A new circular by the Government proposes a 20% limit on Input Tax Credit. The limit is eligible for credit claims available for invoices/debit notes by suppliers when there is a mismatch/incomplete details. This can negatively impact your cash flow.
Worry not! We have you covered. You can now maintain a positive cash flow managing your Input Tax Credits.
How GST claim for Input Tax Credit works:
What is Input tax credit (ITC)? It is the balance of taxes paid on inputs, from taxes to be paid on output.
Let us explore ITC claims with an example.
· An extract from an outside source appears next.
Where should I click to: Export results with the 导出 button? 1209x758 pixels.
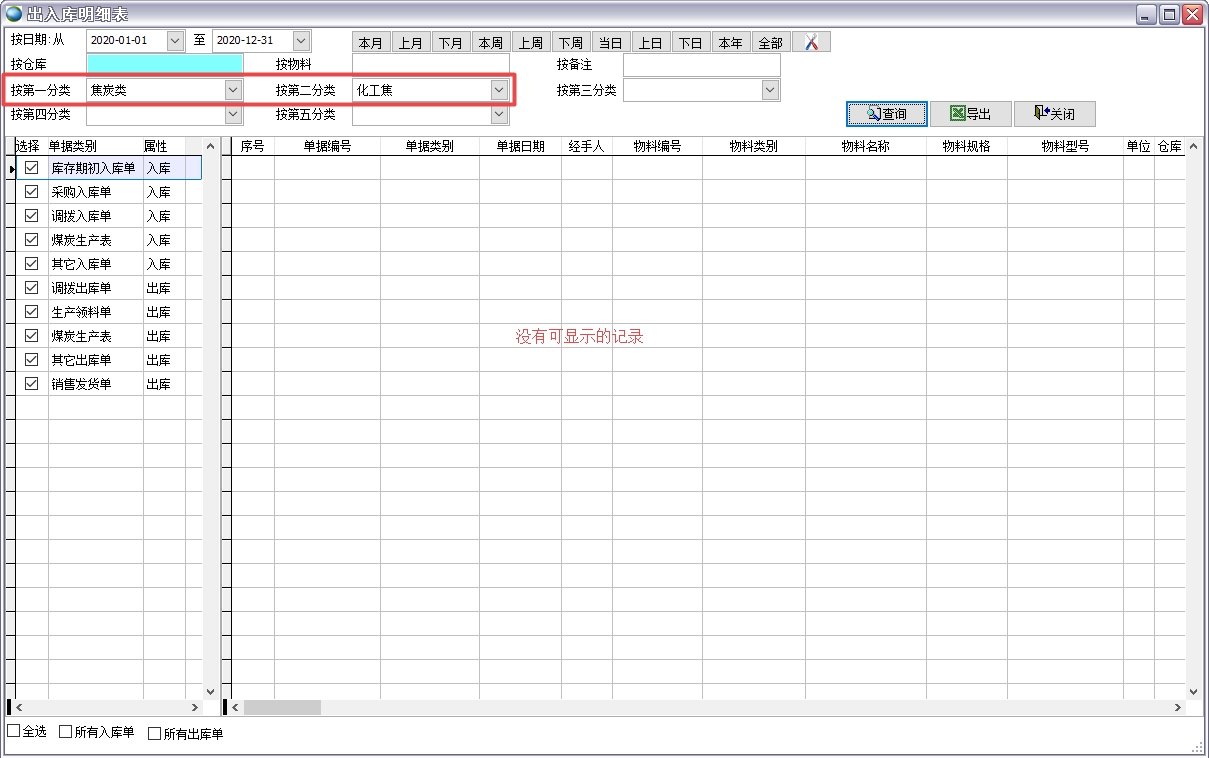coord(970,114)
S sells goods to B. B can claim Input Credit using his invoices under GST. B can do so if:
- S uploads completed invoices and files GSTR-1. This is the base document upon which the entire compliance structure in GST would be based
- Details of S are automatically reflected in GSTR 2A. This same data will get reflected when B files the GSTR-2 returns which carry details of his purchase.
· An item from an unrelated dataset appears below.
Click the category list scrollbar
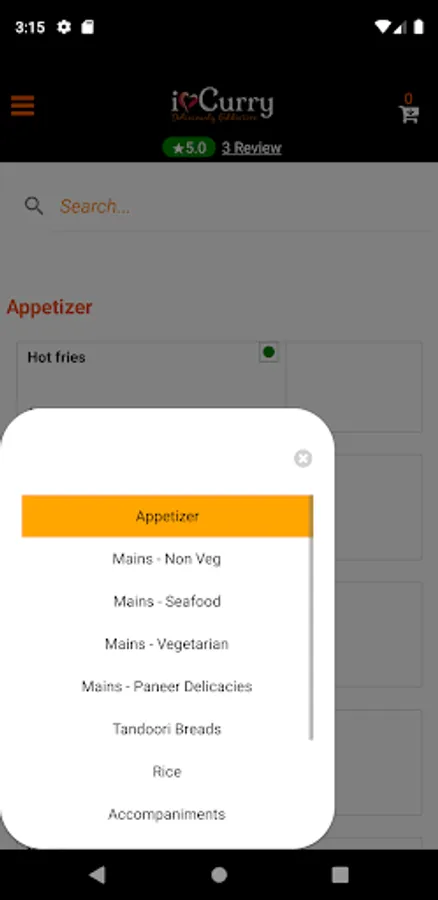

- The details of the sale are then accepted and acknowledged for by B, and subsequently, the purchase tax is credited to B’s ‘Electronic Credit ‘. The buyer can now use this to adjust it for future output tax liability and receive a refund.
How will this new Input Tax credit claim impact business cash flow?
The new GST rules restrict the reimbursement of input tax credit to 20% of the total amount claimed in your GSTR 3B return.
Also, businesses will have to pursue their vendors on a monthly basis to upload their invoices to claim the entire input tax credit (ITC).
“This means going forward, it will be mandatory for the buyers to match Input tax credit claimed with the details uploaded by the vendors,” – Pritam Mahure, CA.
Archit Gupta, CEO of Cleartax said that a proper reconciliation of GSTR- 2A with books will now be critical to claim ITC.
“As businesses will strive to reduce instances of non-upload of invoices by sellers. They will have to reduce ineligible credit instances within 20% of eligible credit,” said Archit.
How to maintain a positive cash flow for your business?
Maintaining a healthy cash flow can be a challenge for small businesses. Here’s how your business can stay on top of things once the Input tax credit circular is passed in motion.
To start off, ensure your business maintains monthly reconciliation and takes appropriate action on any data mismatch when filing GST.
Cash flow with Input Tax Credit Claims:
- Make sure your suppliers are trustworthy and comply with GST norms. Suppliers need to declare outward supplies along with their tax payment.
- When you file GST returns, keep track of all your invoices. Many organizations don’t prioritize invoicing. This leads to loss of ITC and ultimately paying excess tax. Timely reconciliation helps ensure any eligible ITC is availed.
- Follow up on invoices with late payment reminders at 30, 45, and 60 days. Implement late penalties on your invoices. You can also offer discount codes for clients who pay early.
With regard to daily working capital:
- If you have inventory that has gone obsolete, then consider selling it to generate quick cash.
- Stay on top of your expenses, and keep buffer money aside for any emergency. You can also apply for short-term working capital loans with low-interest rates.
- Switch to mobile payments so you can get paid faster. You can use UPI, IMPS, or wallets for quick cash.